Tribal Campaign Donation Limits Defeated

by Brad Jolly, Partner
Jan 12, 2007

The Senate voted 56-40 against placing limits on the amount of money Indian tribes can donate to political campaigns and parties. Senator David Vitter (R-LA) attempted to attach an amendment to the Senate's larger ethics and reform bill that would have singled out tribes and severely limited their ability to provide political donations. The vote tabled Vitter's amendment.

Currently, the Federal Elections Commission ("FEC") treats tribes the same as partnerships and certain limited liability companies. Thus, currently, tribes can contribute up to $2,100 per election to federal candidates, $5,000 a year to political action committees, $10,000 a year to the federal account of state parties, and $26,700 a year to national parties. However, if a tribe is classified as a corporation or federal contractor, the tribe cannot make contributions just as non-Indian corporations and federal contractors are prohibited from making donations.

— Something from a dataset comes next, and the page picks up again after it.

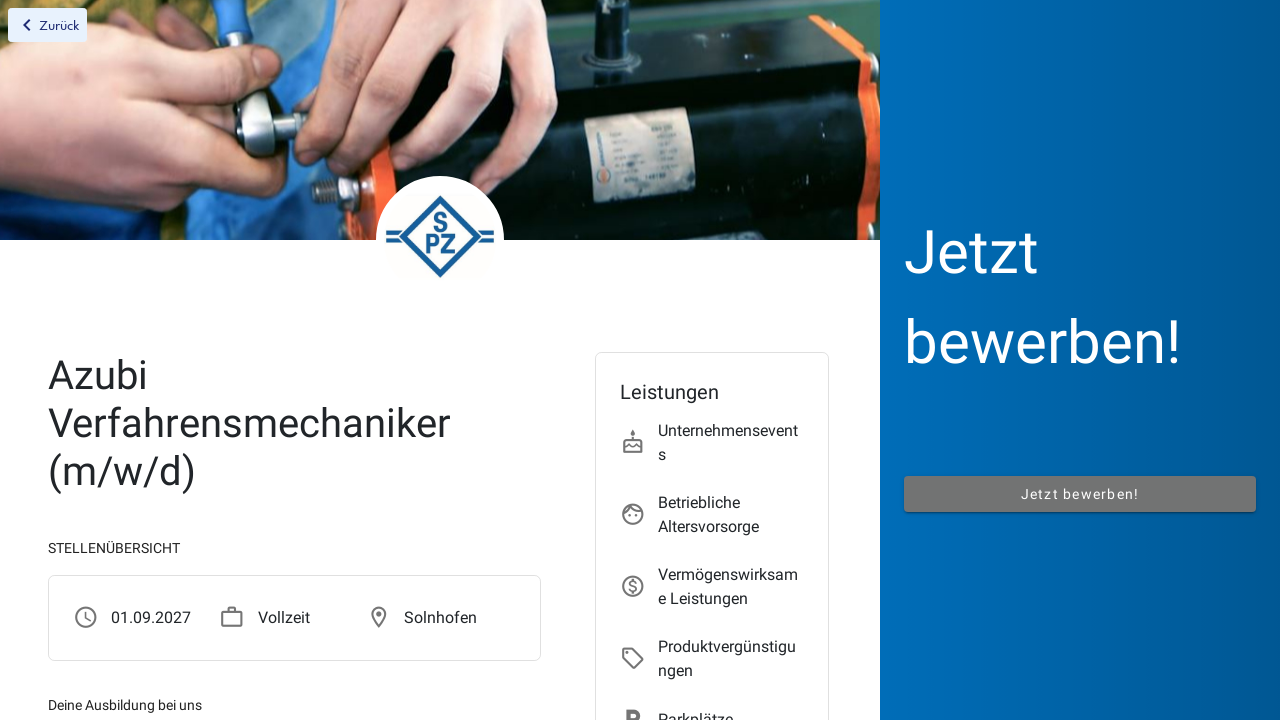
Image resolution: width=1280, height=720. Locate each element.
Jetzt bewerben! (1080, 494)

Vitter offered the amendment on the misnomer that tribes were somehow responsible for the Abramoff scandal, clearly forgetting that Abramoff referred to his tribal clients as "monkeys" and other derogatory terms. Senator Daniel Inouye (D-HI), leading the Democratic objection to the amendment, reminded the Senate, "We must ensure that the tribes, who were the victims of illegal acts, are not penalized in the name of reform." Senator Byron Dorgan (D-ND) added, "Indian tribes should not be singled out because of misunderstandings about how the federal laws apply to them. Nor should the sovereignty of Indian tribes or their ability to represent their tribal members be infringed upon."

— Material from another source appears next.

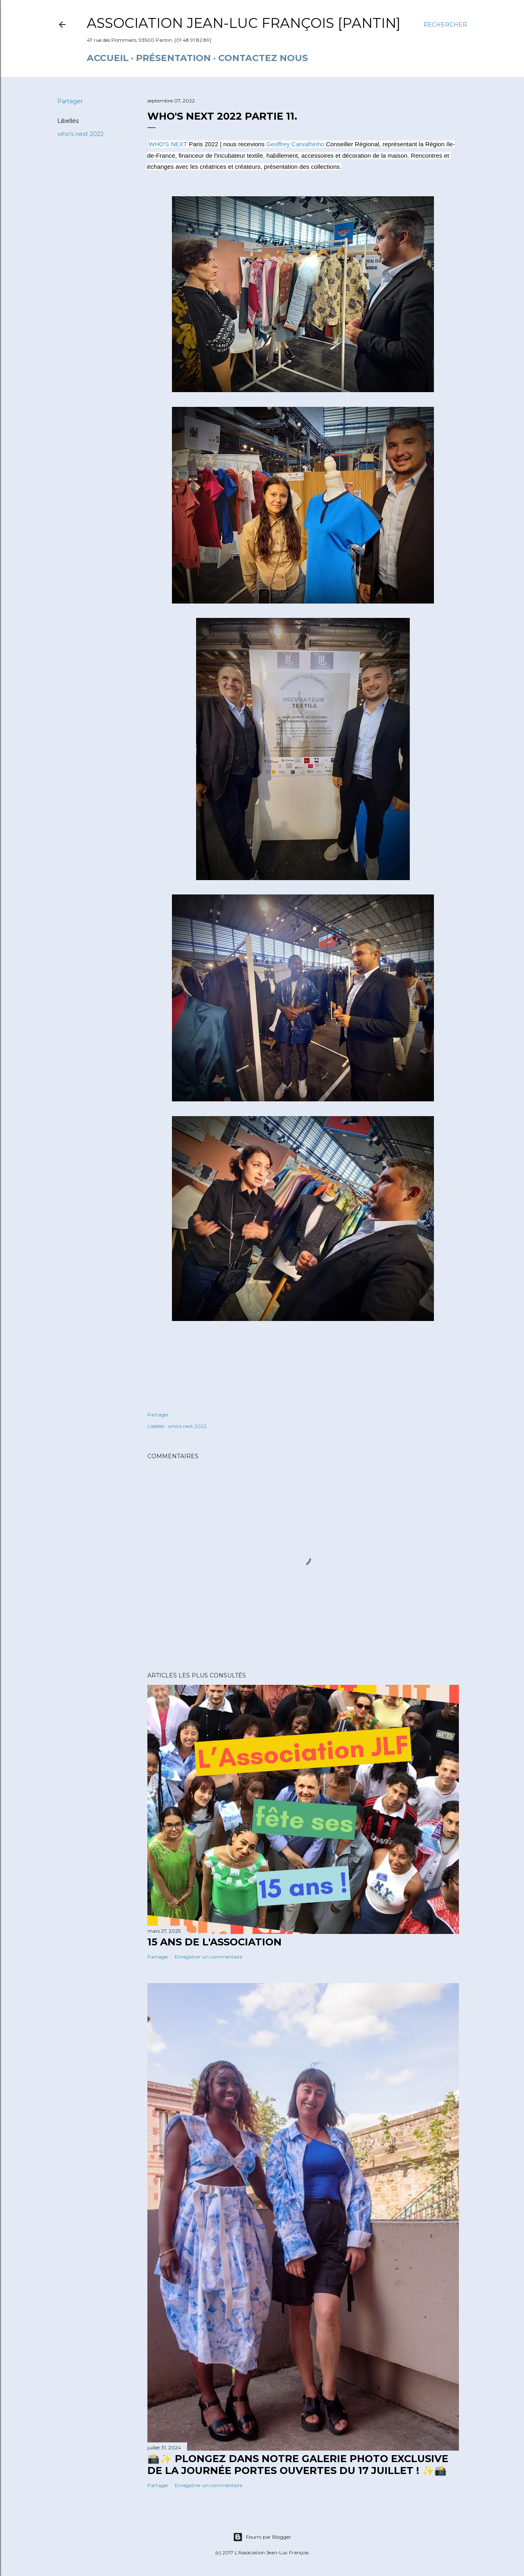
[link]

Interestingly, Senator John McCain (D-AZ) voted against tabling the amendment - a surprising vote from a Senator who has generally been a good supporter of tribes. Although McCain has been on the forefront of campaign reform, one must wonder why he would agree to discriminate against tribes in the political process.

The notion of limiting the political participation of Indian tribes is disturbing. Most of us probably remember when most candidates for national office did not even bother to consider the vote of Indians or issues affecting them. Although it may be a cynical view, it is the recent ability of tribes to make political contributions that has brought presidential and other national candidates to Indian country for the first time in history. Regardless of one's views on the affect of contributions to political candidates and parties, whether by Indians or non-Indians, the reality is that the United States established and supports a system where one has to "pay to play" and it is quite hypocritical and disingenuous to suggest that when some tribes finally have the resources to give them a voice in the political process that they must be ousted to protect the process from corruption.